• Material for this task:
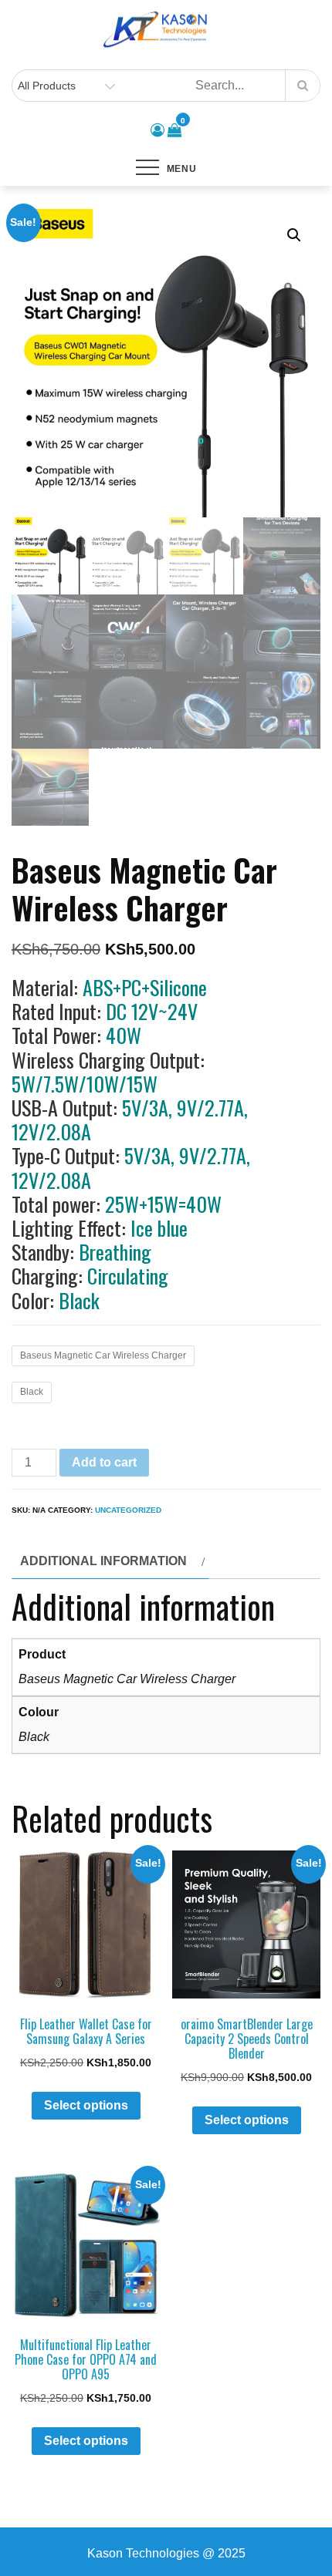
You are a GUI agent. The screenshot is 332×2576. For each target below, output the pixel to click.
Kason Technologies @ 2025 (166, 2553)
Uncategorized (128, 1510)
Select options (86, 2105)
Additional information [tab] (103, 1560)
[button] (294, 235)
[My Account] (157, 130)
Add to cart (104, 1462)
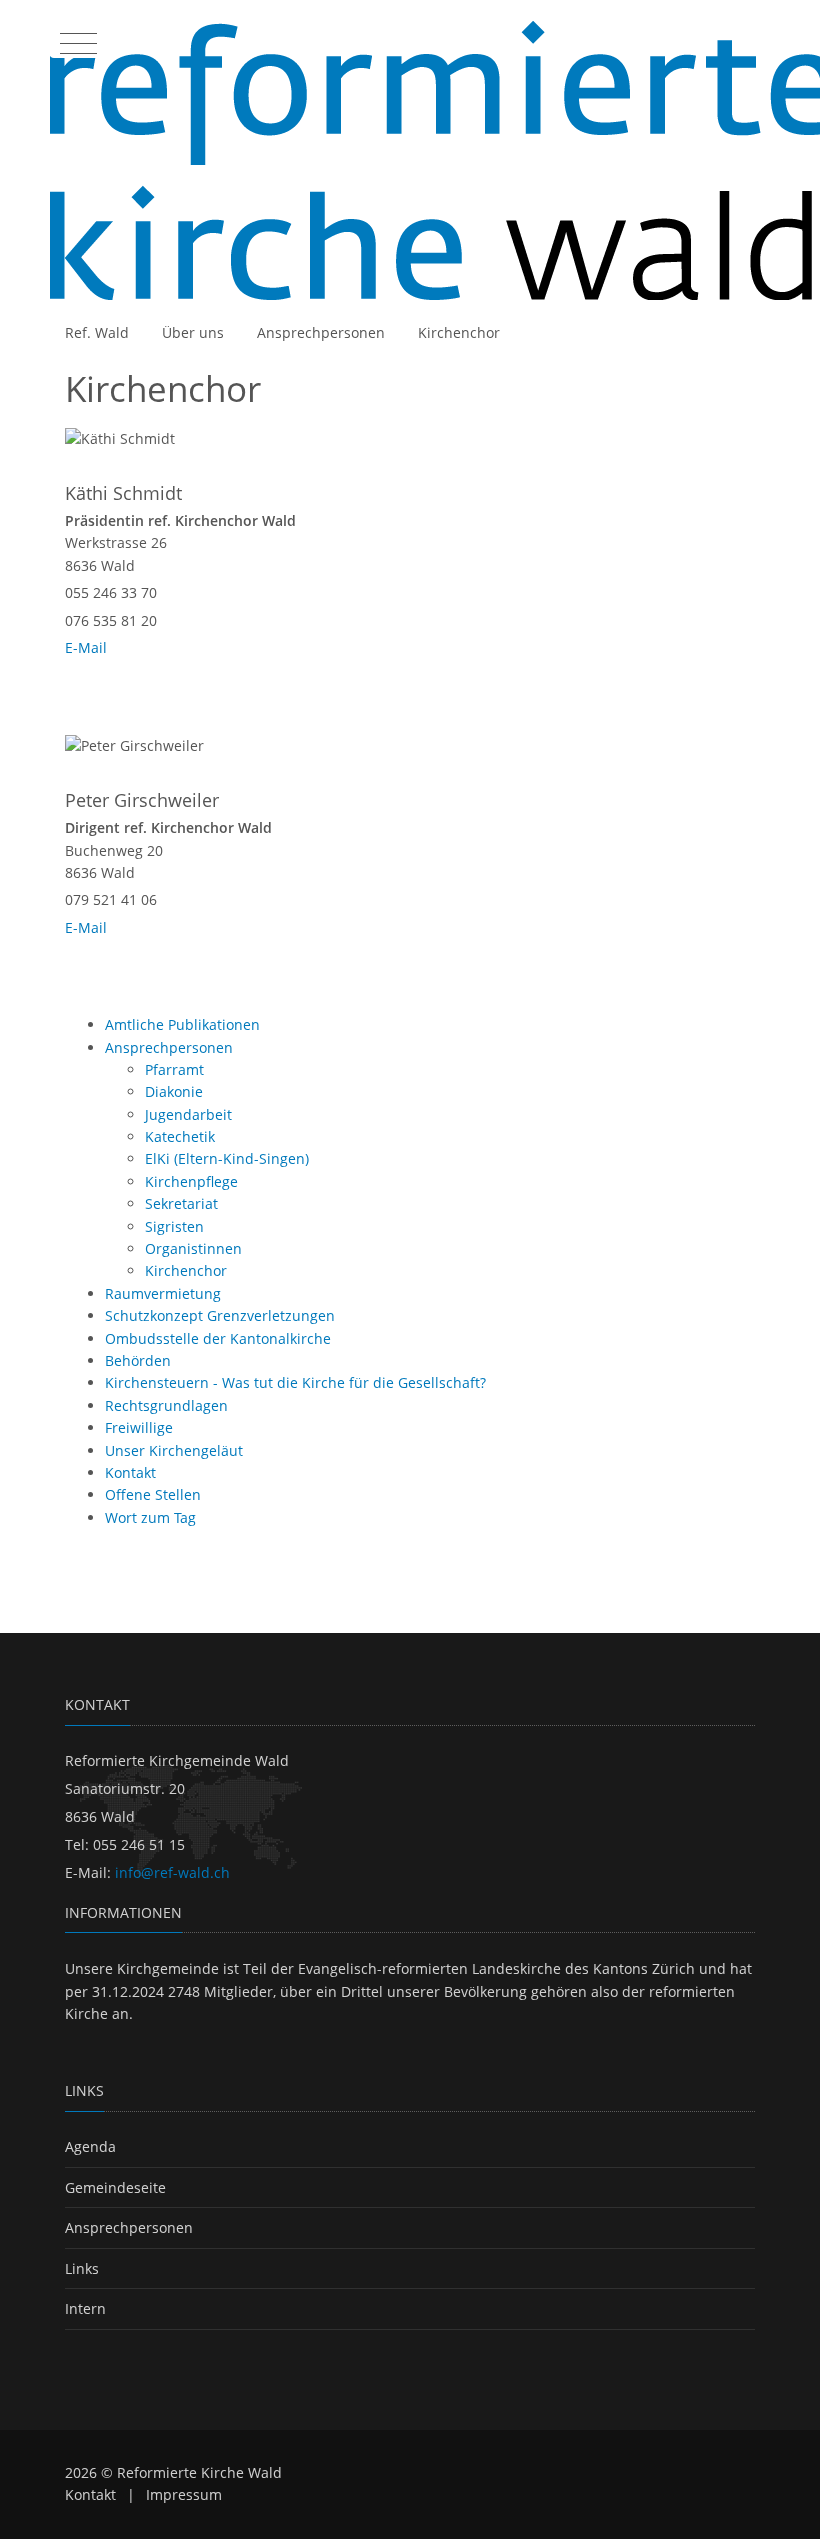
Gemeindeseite (115, 2187)
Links (82, 2268)
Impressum (184, 2494)
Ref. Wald (97, 332)
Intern (85, 2308)
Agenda (90, 2146)
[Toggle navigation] (76, 39)
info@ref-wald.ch (172, 1872)
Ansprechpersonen (321, 332)
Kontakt (90, 2494)
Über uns (193, 332)
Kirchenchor (459, 332)
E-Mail (86, 647)
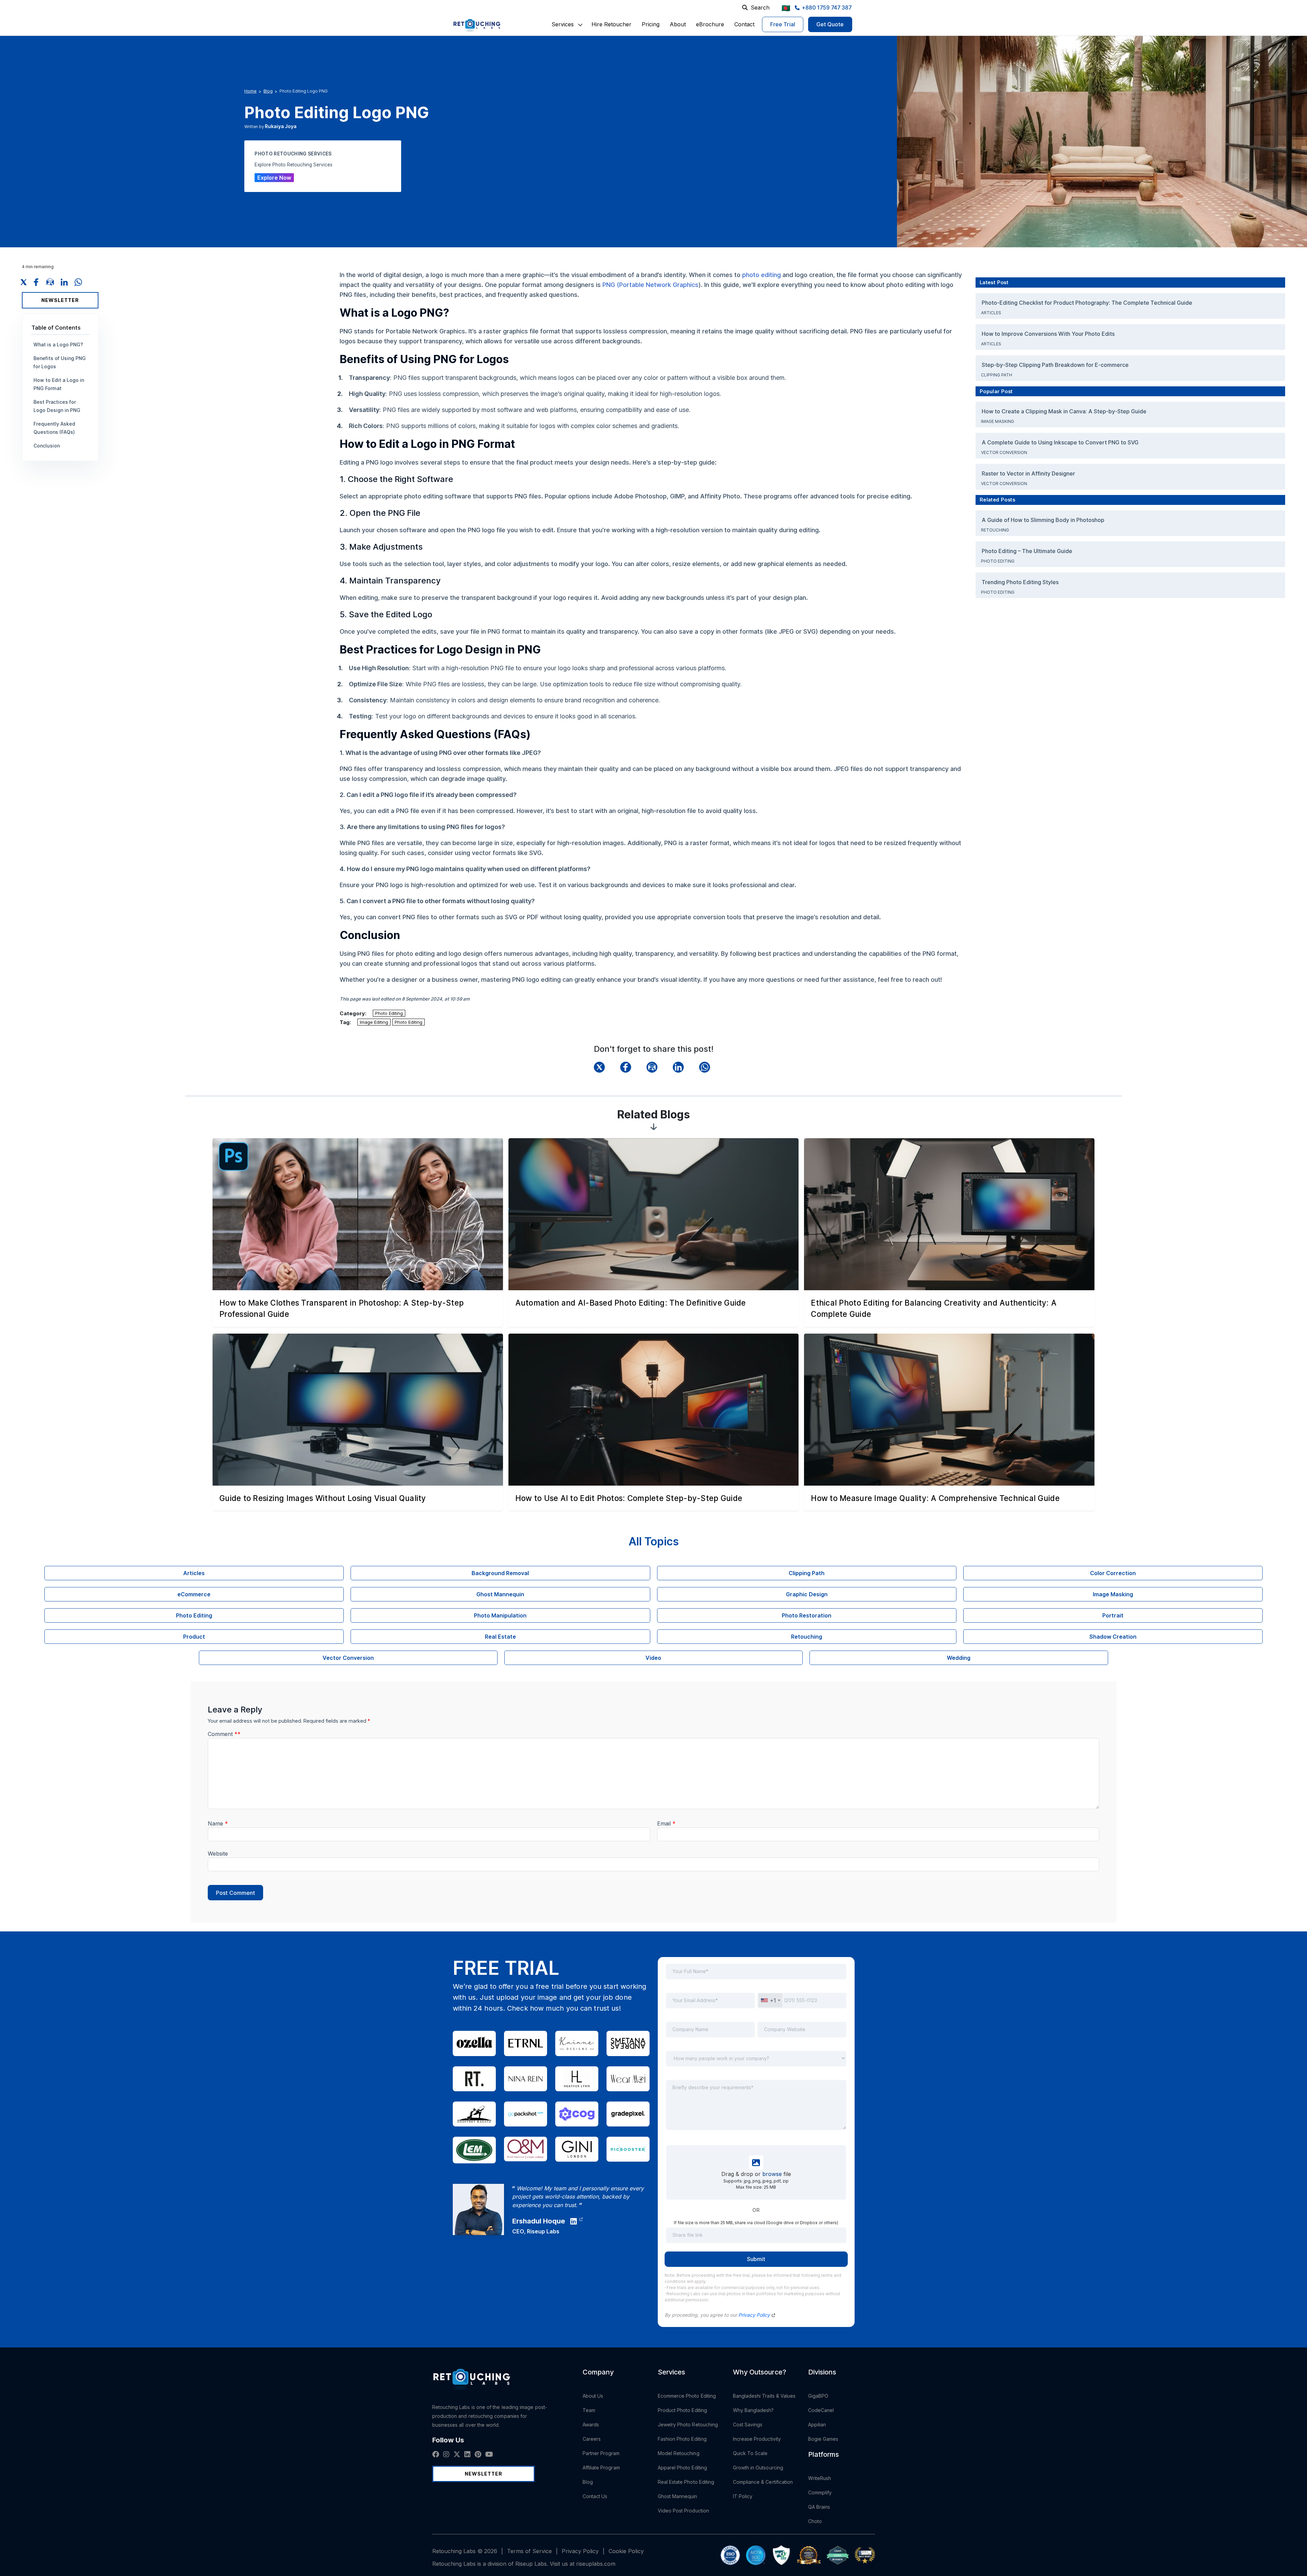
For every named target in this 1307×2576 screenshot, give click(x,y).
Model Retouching (678, 2453)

• Requirement:
What you need to copy is the run of lines from the one holding "Ansprechpersonen (321, 332)" through the end of the data, exactly and only, both ends included, pictures omitted.

• Exercise answer:
Ansprechpersonen (321, 332)
Kontakt (90, 2494)
Über uns (193, 332)
Kirchenchor (459, 332)
E-Mail (86, 647)
For every named target in this 1307×2576 screenshot, give click(x,y).
Model Retouching (678, 2453)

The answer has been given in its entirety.